> [ESTRATTO DEL DOCUMENTO]:
########
IL LAVORO NON CI RENDE MICA BUONI, CI FA COSE CHE POI CHIAMANO PERSONE
Il lavoro, si sa, non ci rende né liberi né felici.
Dalla catena di montaggio ad oggi, sono notevolmente cambiate le
caratteristiche e le categorie del lavoro, ma ciò che sicuramente non è
scomparso è lo sfruttamento. Anzi, se prima si "accontentavano" di
sfruttare solo i nostri muscoli, oggi sfruttano anche i nostri cervelli.
E per conquistare i nostri cervelli ed ottenere la nostra
compartecipazione le provano tutte: dagli aumenti salariali legati alla
produttività dell'azienda unitamente al ricatto occupazionale (se
l'azienda va bene ti concedono qualche briciola d'aumento, se va male
rischi il licenziamento), all'illusione di poter decidere tempi e modi
di produzione attraverso il lavoro autonomo (salvo poi scoprire che si è
costretti a scannarsi con altri lavoratori per accaparrasi una commessa,
vendendosi a prezzi sempre più bassi e condizioni sempre peggiori), alla
qualità totale (in cui si premia il suggerimento del lavoratore per
migliorare il ciclo produttivo), alla promessa di far carriera, agli
incentivi economici, ecc.
Quando faticosamente si trova un lavoro, questo risulta essere
tutt'altro che sicuro, anzi spesso è precario, privo di qualunque
tutela, sempre più flessibile, per rispondere all'esigenza di produrre
in tempo reale, utilizzando maggior o minor manodopera a secondo delle
mutabili richieste del mercato.
Insomma nonostante le innovazioni tecnologiche il lavoro anche in questo
fine millennio assomiglia sempre più ad un infernale girone dantesco, in
cui ognuno compete con l'altro a livello globale.
In nome dell'ottenimento di un lavoro si finisce quindi per vendersi al
prezzo più basso al miglior offerente, in una inarrestabile corsa al
ribasso!!
LIBERARSI DAI FANTASMI DEL PASSATO - LIBERARE LE ASPIRAZIONI SUL FUTURO
Ogni trasformazione epocale, si sa, produce sempre i fantasmi dell'epoca
precedente.
Per trasformare lo stato di cose presenti è invece necessario cogliere
le innovazioni e ridefinire in maniera adeguata strumenti di intervento
ed obiettivi da realizzare.
Continuare a contrapporre: all'aumento della disoccupazione
l'impossibile raggiungimento della piena occupazione, alla flessibilità
della manodopera la rivendicazione di un posto di lavoro sicuro, alla
complessità dell'odierno modello di produzione capitalistico
l'inattuale, inesistente, centralità operaia, significa rimane
intrappolati nelle certezze del passato, relegando il proprio agire
politico al massimo alla testimonianza e/o all'eterna resistenza.
########
> [DATI GREZZI]:
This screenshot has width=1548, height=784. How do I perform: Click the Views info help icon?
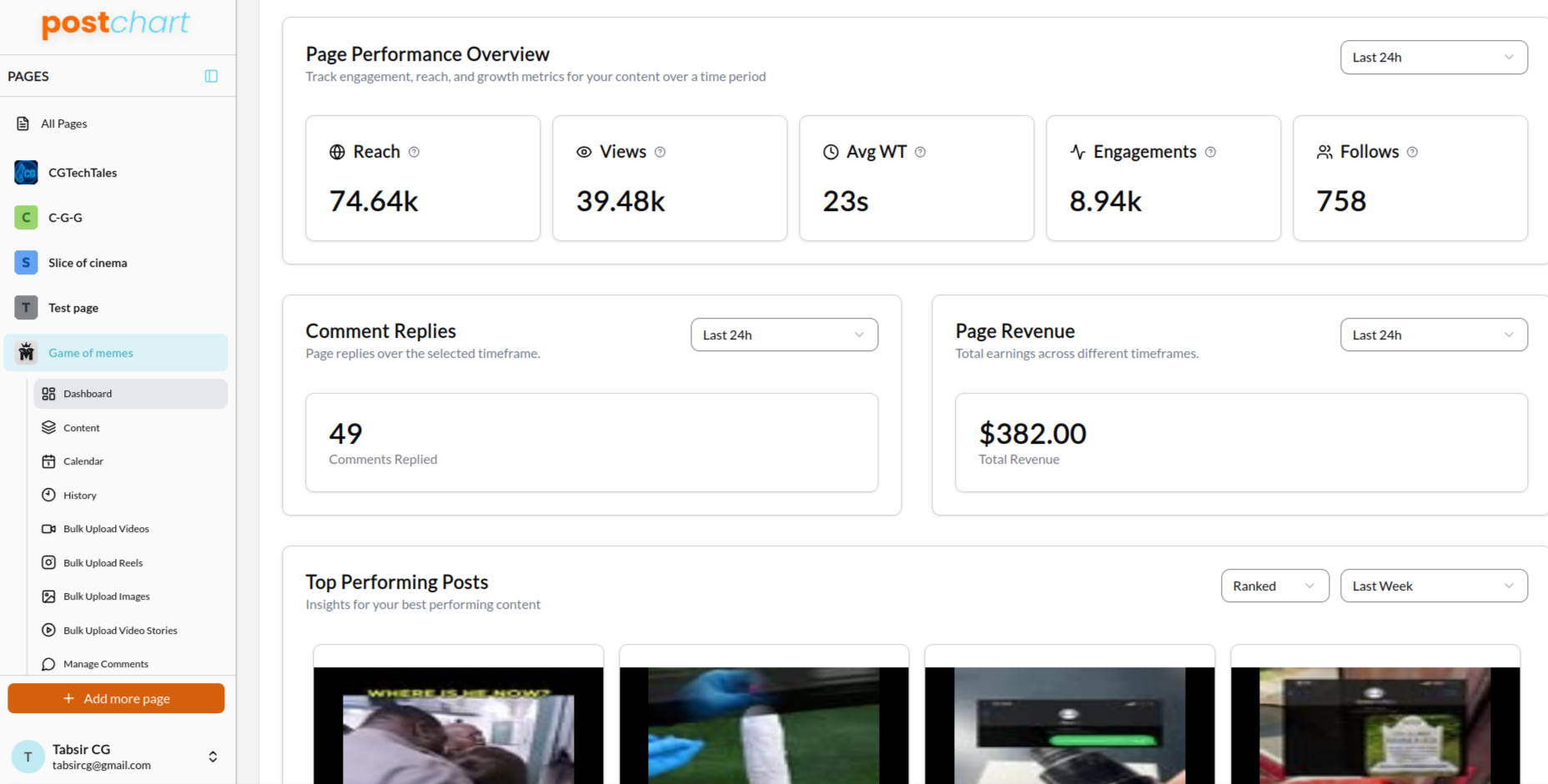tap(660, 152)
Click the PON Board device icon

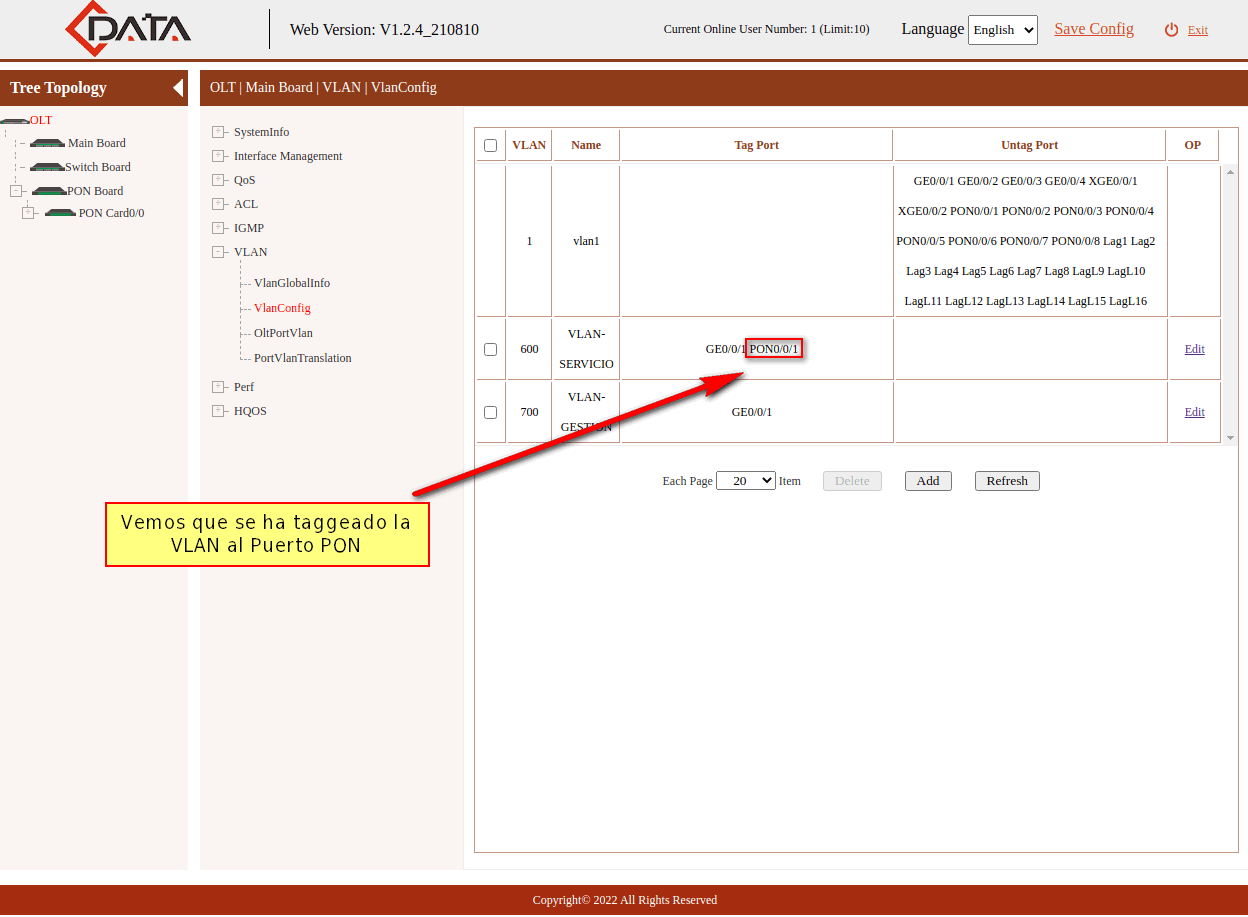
########
> [COMPITI DA SVOLGERE]:
**A)** Riporta parola per parola il passo del testo sul lavoro che inizia con "Per trasformare lo" e termina con "e/o all'eterna resistenza.".
**B)** Riprendi il testo sul lavoro e portalo avanti a partire dalla sua ultima frase.
I dati non hanno alcun legame con il testo sul lavoro.

> [RISPOSTE FORNITE]:
**A)**
Per trasformare lo stato di cose presenti è invece necessario cogliere
le innovazioni e ridefinire in maniera adeguata strumenti di intervento
ed obiettivi da realizzare.
Continuare a contrapporre: all'aumento della disoccupazione
l'impossibile raggiungimento della piena occupazione, alla flessibilità
della manodopera la rivendicazione di un posto di lavoro sicuro, alla
complessità dell'odierno modello di produzione capitalistico
l'inattuale, inesistente, centralità operaia, significa rimane
intrappolati nelle certezze del passato, relegando il proprio agire
politico al massimo alla testimonianza e/o all'eterna resistenza.

**B)**
Non ci interessa la politica basata sui fantasmi del passato, vogliamo
conquistare il futuro, un futuro migliore!
In ogni caso, noi non abbiamo nessun problema ad appoggiare anche
battaglie resistenziali, soprattutto quando si tratta di difendere
diritti calpestati, ma porre questo come elemento centrale, strategico,
del proprio intervento politico, ci pare assolutamente inattuale e
controproducente.
Alla lotta per il lavoro noi preferiamo quella per contrastare la
potenza distruttiva dei moderni globali sfruttatori, per liberarci dalla
schiavitù/sfruttamento del lavoro direttamente o indirettamente
subordinato, per liberare la potenza creativa del lavoro, per avere più
tempo da dedicare a noi stessi ed alle attività umane, per sviluppare
creatività, intelligenza e cooperazione fuori e contro il comando e lo
sfruttamento capitalistico.
Per questo vogliamo cominciare ad aprire una battaglia, come sta
accadendo in Francia e in Germania, per un reddito di cittadinanza!
REDDITO DI CITTADINANZA: UNA CHIAVE PER APRIRE MILLE PORTE
Avevo un lavoro, forse, ma di sicuro non avevo una lira.
In una situazione come quella attuale, caratterizzata dalla competizione
al ribasso tra lavoratori, dai continui ricatti occupazionali, dalla
richiesta di flessibilità della manodopera e dalla transitorietà del
lavoro, non vi può essere risposta più appropriata, se non quella di
slegare la garanzia di un reddito dal lavoro.
Una proposta, questa, utile sia per migliorare le condizioni di chi
lavora, aumentando il loro potere contrattuale, che per garantire la
sopravvivenza ad ogni essere umano.
Una proposta capace di rimettere in discussione l'attuale modello di
sviluppo neoliberista, con lo sguardo e l'orizzonte rivolti verso il
futuro e non persi nei fantasmi del passato.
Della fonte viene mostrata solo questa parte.